What you have to do – Include the line containing "The image size is (526, 370)." and every line after it up to the end of the material below; reproduce them exactly and drop the pictures.

Information given –
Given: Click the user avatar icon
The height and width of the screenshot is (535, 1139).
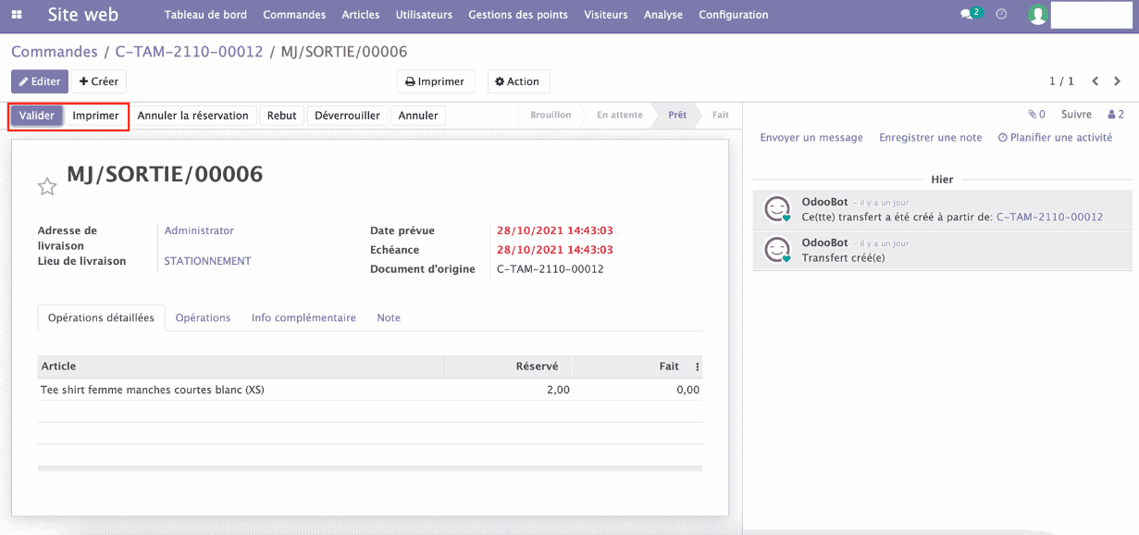Looking at the screenshot, I should (x=1038, y=15).
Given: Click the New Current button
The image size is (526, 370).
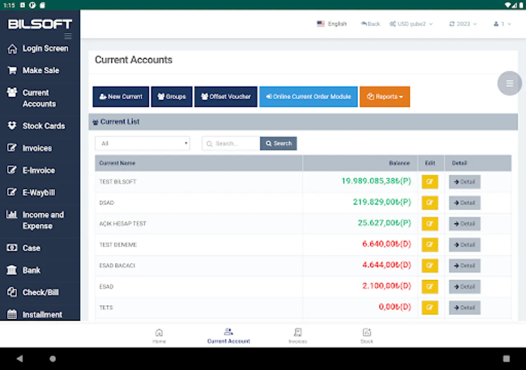Looking at the screenshot, I should (121, 97).
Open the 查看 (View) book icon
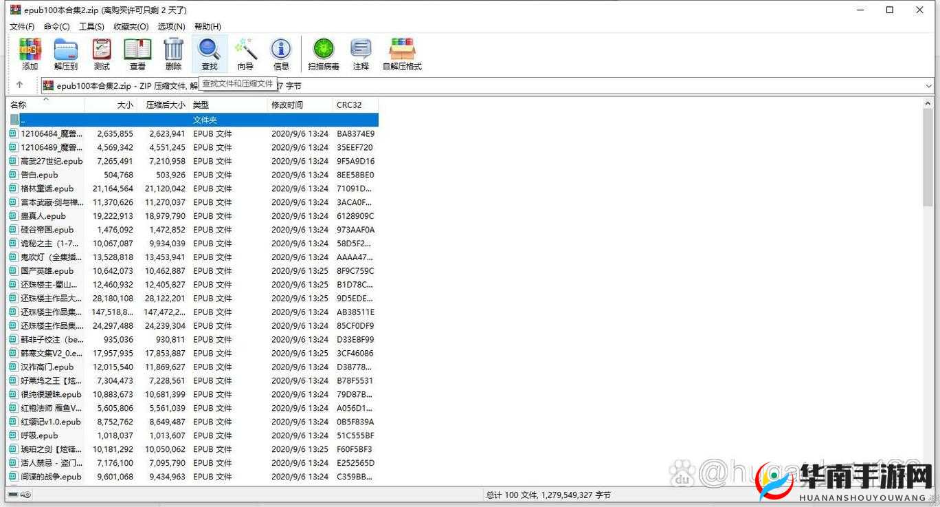Viewport: 940px width, 507px height. [137, 54]
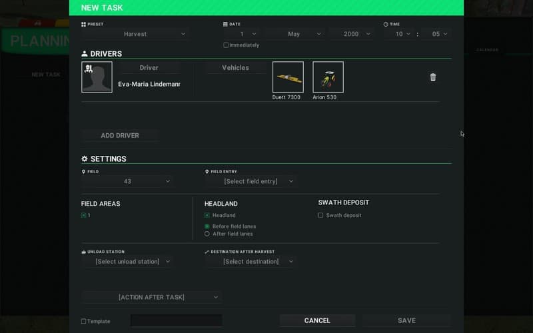This screenshot has height=333, width=533.
Task: Open the Select unload station dropdown
Action: 127,262
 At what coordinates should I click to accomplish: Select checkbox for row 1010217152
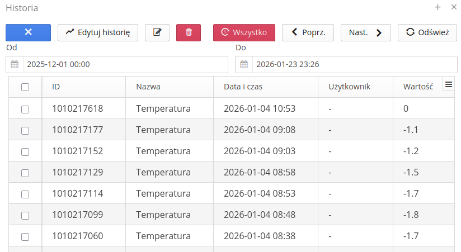(25, 151)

Completed task –
The image size is (526, 370).
Looking at the screenshot, I should (121, 97).
Open the 查看 (View) book icon
Viewport: 940px width, 507px height. [137, 54]
This screenshot has height=333, width=533.
Task: Open the Select unload station dropdown
Action: 127,262
 At what coordinates should I click to accomplish: Select checkbox for row 1010217152
(25, 151)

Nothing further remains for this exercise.